While we're on the subject of slow play, we retrieved a 1994 piece Dean Knuth did for us that's the best yet at explaining the problem and offering solutions...for recreational golf anyway. For starters, Knuth's research revealed that while 58 per cent of us rate our own play fast and only 5 per cent of us think we're slow, we believe 56 per cent of other players are slow and only 2 per cent fast. Hmmmm. Thomas Hamlett suggested here that tees be restricted by handicap. Knuth offered another solution:

The biggest problem in course management is overloading the course. This happens when tee-time intervals are less than 10 minutes apart. A course using six-minute intervals is guaranteed to get more goand guaranteed to create more angry golfers. Overloading causes backups on the first par 3 or a short par 5, where better golfers wait for the green to clear before they hit their second shots.

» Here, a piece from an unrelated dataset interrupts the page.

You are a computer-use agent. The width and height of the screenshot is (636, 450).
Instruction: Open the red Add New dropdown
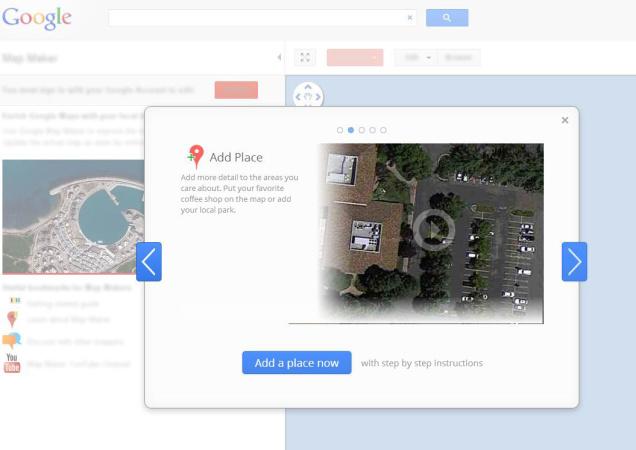tap(354, 58)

The biggest problem with overloading a course is the psychological aspect to slow play. If golfers get held up fairly early, they lose their expectation for fast play and will play deliberately. The difference is an hour or more in total time of play.

Worth a read.

--Bob Carney

Comments

Archived Comments (2) Click to expand

Thanks for writing of slow play. I have been at it 40 years, and I do not understand why it takes 5 hours to shoot 99. And the magazines don't help. Dave Pelz is a huge contributor to slow play, and don't start me on Tiger.

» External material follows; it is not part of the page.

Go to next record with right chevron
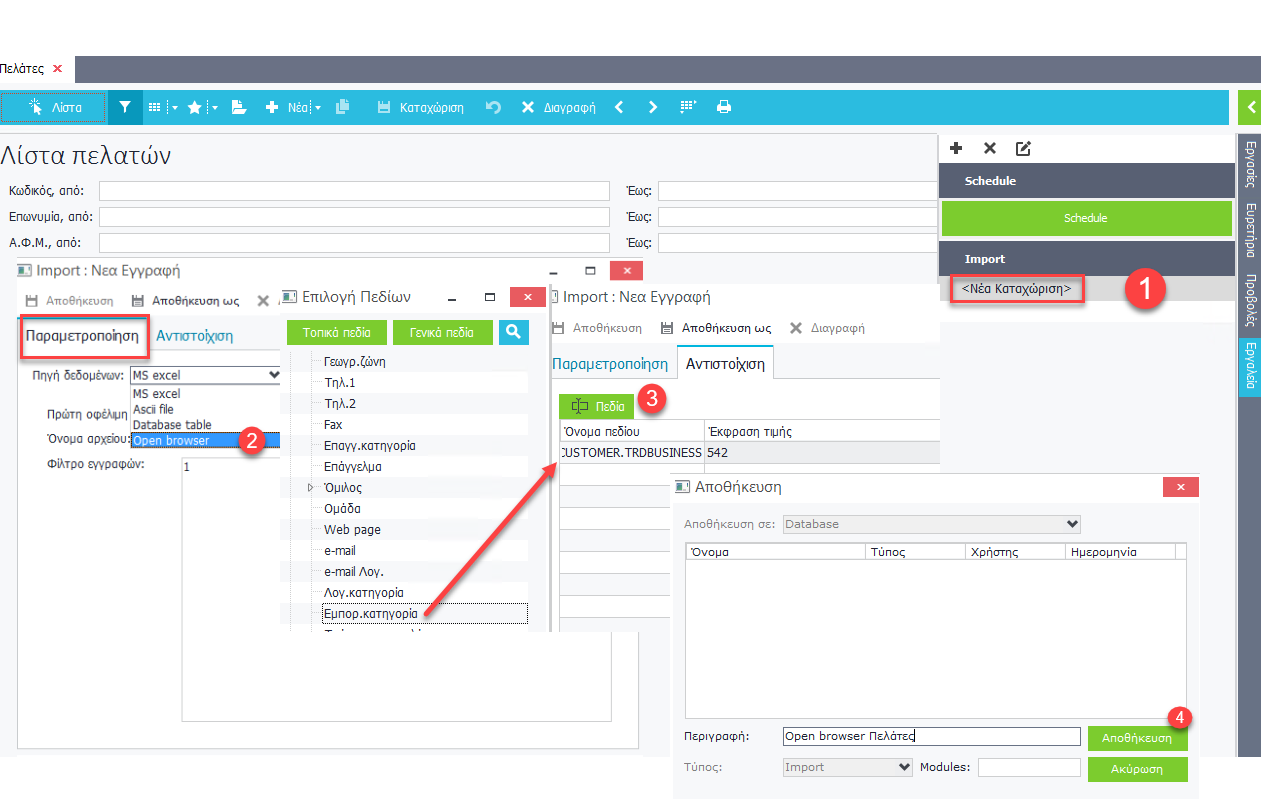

But there are things course managers can do. #1. As Knuth said, space the groups as they hit the golf course. #2. Instruct refreshment cart operators to serve only on tees, and never, never, never during the play of the hole, and post the policy and announce it to everyone who shows up. And give the server a printed placard with the policy. #3. If rangers can't remove or accelerate players, at least have them help with finding balls, especially on holes where players are hitting blind or into a rising or setting sun. #4. CUT THE GRASS. If the event is not a championship, heavy rough is a real problem on public courses. #5. Put holes in realistic places. Too many public courses let the maintenance staff put the holes where the individual worker believes will be amusing, like on false fronts or sides of slopes, or in extreme rear corners. Hello. Daily players will not stop putting from the front of the green because the hole is in the back rear. #6. This is for the off season. Holes with very large bunkers not only provide the opportunity for players to stay long periods of time, but also provide barriers to entering and leaving the green complex. Very few large bunkers actually improve the golf course. #7. Have the starters ask people near teeing grounds or on verandas near greens not to shout. This is less for pace of play than for pleasure of play. People are getting ruder and ruder every day, and think nothing of hollering over their buddy's hollering while someone else's foursome is teeing off.

Thanks for letting me vent.

jim48315

Posted by jim48315 September 3, 2008 9:42 PM

Jim: good venting. I like those ideas. The simplest is, if you have to ask who's away, fire away. And when the cart stops and it's within 20 yards of your ball, get out and walk to it or get prepared to hit.